* _Action item 1_:
Answer these questions from the text on Harvey Andrews.
(a) Where was Andrews born?
(b) In which year did he become a full-time musician?
(c) Which honor did he receive in the 1996 Canadian Porcupine Awards for folk music?
* _Action item 2_: Write out the part of the text on Harvey Andrews starting with "Harvey John Andrews" and going on through "for folk music.".
* _Action item 3_: Continue the text on Harvey Andrews with what comes after its final sentence.

* _Text under study_:
+--
Harvey John Andrews (born 7 May 1943 in Stechford, Birmingham) is an English singer-songwriter and poet. Andrews has produced 16 albums singing his own songs, many of which have also been recorded by other artists.

Andrews began his career in 1964 and became a full-time musician in 1966. He is known for his collaboration on the musical Go Play Up Your Own End, which has been well-received in the Midlands, and his musical memoir, "Gold Star to the Ozarks." Andrews retired from full-time concert performances in 2012. Throughout his career, he has appeared at numerous festivals, on television shows, and hosted radio programs. He is the father of author Scott K. Andrews and was voted International Artiste of the Year in the 1996 Canadian Porcupine Awards for folk music.
+--
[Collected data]

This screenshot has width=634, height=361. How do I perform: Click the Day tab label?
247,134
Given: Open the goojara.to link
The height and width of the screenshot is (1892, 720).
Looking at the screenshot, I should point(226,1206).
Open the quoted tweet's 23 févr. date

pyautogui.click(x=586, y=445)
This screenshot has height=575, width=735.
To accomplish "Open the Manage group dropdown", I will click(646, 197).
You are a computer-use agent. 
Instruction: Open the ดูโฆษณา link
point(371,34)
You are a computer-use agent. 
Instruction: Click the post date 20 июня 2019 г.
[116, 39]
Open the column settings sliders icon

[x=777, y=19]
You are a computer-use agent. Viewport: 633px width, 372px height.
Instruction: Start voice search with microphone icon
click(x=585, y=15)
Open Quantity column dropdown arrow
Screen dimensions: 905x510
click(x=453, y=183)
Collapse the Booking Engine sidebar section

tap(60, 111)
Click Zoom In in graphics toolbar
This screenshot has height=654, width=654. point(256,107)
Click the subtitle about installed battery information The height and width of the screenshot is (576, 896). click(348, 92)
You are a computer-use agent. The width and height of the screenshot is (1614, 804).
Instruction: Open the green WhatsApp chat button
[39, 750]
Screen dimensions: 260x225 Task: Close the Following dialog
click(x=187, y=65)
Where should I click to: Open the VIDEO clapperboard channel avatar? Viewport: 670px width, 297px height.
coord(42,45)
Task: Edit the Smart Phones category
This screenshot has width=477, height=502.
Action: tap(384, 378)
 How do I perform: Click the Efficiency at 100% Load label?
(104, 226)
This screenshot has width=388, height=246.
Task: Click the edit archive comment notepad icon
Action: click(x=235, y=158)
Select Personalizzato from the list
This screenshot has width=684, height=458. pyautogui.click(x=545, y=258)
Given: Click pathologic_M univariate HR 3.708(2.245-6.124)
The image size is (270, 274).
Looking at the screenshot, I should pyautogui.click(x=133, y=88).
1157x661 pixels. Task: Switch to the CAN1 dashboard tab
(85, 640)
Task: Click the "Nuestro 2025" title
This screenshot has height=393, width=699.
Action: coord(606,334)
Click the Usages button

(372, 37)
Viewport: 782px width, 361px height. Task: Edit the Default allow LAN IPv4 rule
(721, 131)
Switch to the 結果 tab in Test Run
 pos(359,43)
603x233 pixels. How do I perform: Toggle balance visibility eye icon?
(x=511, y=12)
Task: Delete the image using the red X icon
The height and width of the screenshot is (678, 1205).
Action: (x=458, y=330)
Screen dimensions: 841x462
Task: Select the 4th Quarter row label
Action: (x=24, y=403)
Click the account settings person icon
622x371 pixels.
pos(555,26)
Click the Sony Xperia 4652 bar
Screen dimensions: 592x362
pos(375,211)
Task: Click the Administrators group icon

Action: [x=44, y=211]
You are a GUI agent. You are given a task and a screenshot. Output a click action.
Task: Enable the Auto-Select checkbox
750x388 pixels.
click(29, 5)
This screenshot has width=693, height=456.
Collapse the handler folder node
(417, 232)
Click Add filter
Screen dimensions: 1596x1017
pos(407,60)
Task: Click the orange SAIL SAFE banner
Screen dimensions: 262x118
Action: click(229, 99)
+--
* _Answer area 1_:
(a) Stechford, Birmingham
(b) 1966
(c) He was voted International Artiste of the Year.

* _Answer area 2_:
Harvey John Andrews (born 7 May 1943 in Stechford, Birmingham) is an English singer-songwriter and poet. Andrews has produced 16 albums singing his own songs, many of which have also been recorded by other artists.

Andrews began his career in 1964 and became a full-time musician in 1966. He is known for his collaboration on the musical Go Play Up Your Own End, which has been well-received in the Midlands, and his musical memoir, "Gold Star to the Ozarks." Andrews retired from full-time concert performances in 2012. Throughout his career, he has appeared at numerous festivals, on television shows, and hosted radio programs. He is the father of author Scott K. Andrews and was voted International Artiste of the Year in the 1996 Canadian Porcupine Awards for folk music.

* _Answer area 3_:
==Career==
From 1964, Andrews supported his nascent career as a singer-songwriter by working as a schoolteacher, before becoming a full-time professional musician in 1966.

He collaborated on a successful musical depicting life growing up in Birmingham in the 1940s and 1950s. Go Play Up Your Own End has been well received across the Midlands, especially in its production in 2006 featuring Jasper Carrot in a major role, but has yet to make the transfer to London. The musical has played at the Birmingham Repertory Theatre, the Birmingham Hippodrome and the Alexandra Theatre, thus setting a record of having been staged at every one of the second city's major theatres.

In 2007, he published a musical memoir, "Gold Star to the Ozarks". Harvey retired from full-time concert performances in October 2012 with a series of concerts at The Guild Hall, Lichfield.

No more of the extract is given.